Walter plantea que Atanor no es una excepción. Que todas las grandes empresas evitan tratar los procesos y residuos para abaratar costos, contaminando y dañando la salud de los trabajadores y el pueblo. Enumera los nombres de las principales empresas, poniendo sobre la mesa la íntima unión entre producción capitalista y destrucción del medio ambiente: Siderar, la Central Térmica / AES, Carboquímica, Prochem BIO, Motomel, Acindar.

“Todas la empresas incumplen. Motomel contamina con cobre y zinc el Arroyo del Medio. Carboquímica arroja alquitrán de hulla y antraceno el río Paraná. AES contamina con químicos la toma de agua. Siderar arroja laminillo al arroyo Ramallo… Es más; todas las empresas del parque Comirsa arrojan sus desechos a un caño que va al río Paraná y al arroyo Ramallo sin ningún tratamiento. Y todo esto lo sabe la justicia y el poder, pero nadie hace nada. Nosotros entendemos que son todos corruptos; si no, no podrían hacer esto. Por eso estamos contentos porque esto puede sentar un precedente. No queremos cerrar fábricas, pero no puede ser que las empresas ganan millones de dólares a costa de la salud del pueblo. Nosotros sabemos que se puede trabajar bien. Atanor no tiene por qué enterrar productos químicos, los tiene que mandar a tratar. Pero ¿qué pasa? eso sale mucho dinero, entonces lo hacen enterrar y se quedan ese dinero”.

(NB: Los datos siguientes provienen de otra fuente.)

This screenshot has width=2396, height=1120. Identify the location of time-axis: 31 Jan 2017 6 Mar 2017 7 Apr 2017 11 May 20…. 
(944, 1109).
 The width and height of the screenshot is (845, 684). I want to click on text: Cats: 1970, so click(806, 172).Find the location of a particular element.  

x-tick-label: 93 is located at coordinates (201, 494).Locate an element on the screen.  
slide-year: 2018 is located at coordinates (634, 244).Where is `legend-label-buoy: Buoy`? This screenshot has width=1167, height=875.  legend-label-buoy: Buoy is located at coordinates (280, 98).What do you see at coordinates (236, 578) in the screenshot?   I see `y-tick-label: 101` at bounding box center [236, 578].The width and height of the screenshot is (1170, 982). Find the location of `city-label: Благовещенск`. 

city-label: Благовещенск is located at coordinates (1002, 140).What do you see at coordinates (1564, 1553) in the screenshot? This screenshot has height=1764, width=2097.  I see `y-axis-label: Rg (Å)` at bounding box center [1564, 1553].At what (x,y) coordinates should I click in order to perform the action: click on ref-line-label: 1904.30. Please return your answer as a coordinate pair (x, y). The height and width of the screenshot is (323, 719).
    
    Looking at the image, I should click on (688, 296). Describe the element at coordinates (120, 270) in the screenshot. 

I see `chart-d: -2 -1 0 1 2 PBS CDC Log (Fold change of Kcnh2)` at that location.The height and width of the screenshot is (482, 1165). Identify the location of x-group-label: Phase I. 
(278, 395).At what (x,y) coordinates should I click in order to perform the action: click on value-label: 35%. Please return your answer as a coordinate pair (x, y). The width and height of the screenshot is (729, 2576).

Por denunciar esto, Walter plantea que han sido perseguidos. “Nos han hecho causas penales a cada uno de nosotros que no pudieron demostrar. Nos amenazaron, nos cruzaron autos. En la UFI n.º 6 me iniciaron una causa por coacción agravada que tuvieron que archivar, porque no podían probar nada. Y hemos tenido que denunciar a los directivos de los organismos de control del agua y del Organismo Provincial para el Desarrollo Sostenible (OPDS) por incumplimiento de deberes públicos, porque durante años convalidaron todo lo que hicieron estas empresas.”

Para cerrar, señala que la lucha permitió romper el cerco de protección. “Estos 12 años muestran que se puede; con la constancia y el esfuerzo, se puede; no hay que claudicar en la lucha porque la única batalla que se pierde es la que se abandona. No hay que tenerles miedo. Hemos denunciado fiscales, a los directivos de los entes reguladores, a las multinacionales y a las empresas más grandes de la ciudad; con la verdad y la honestidad hemos ido siempre. Nos quieren callar, que tengamos miedo, pero no se dan cuenta que esto nos hace más fuerte. Y hoy salimos a gritar que Atanor tiene contaminantes enterrados y no nos pueden decir nada, porque es verdad. Y la clausuraron porque teníamos razón”.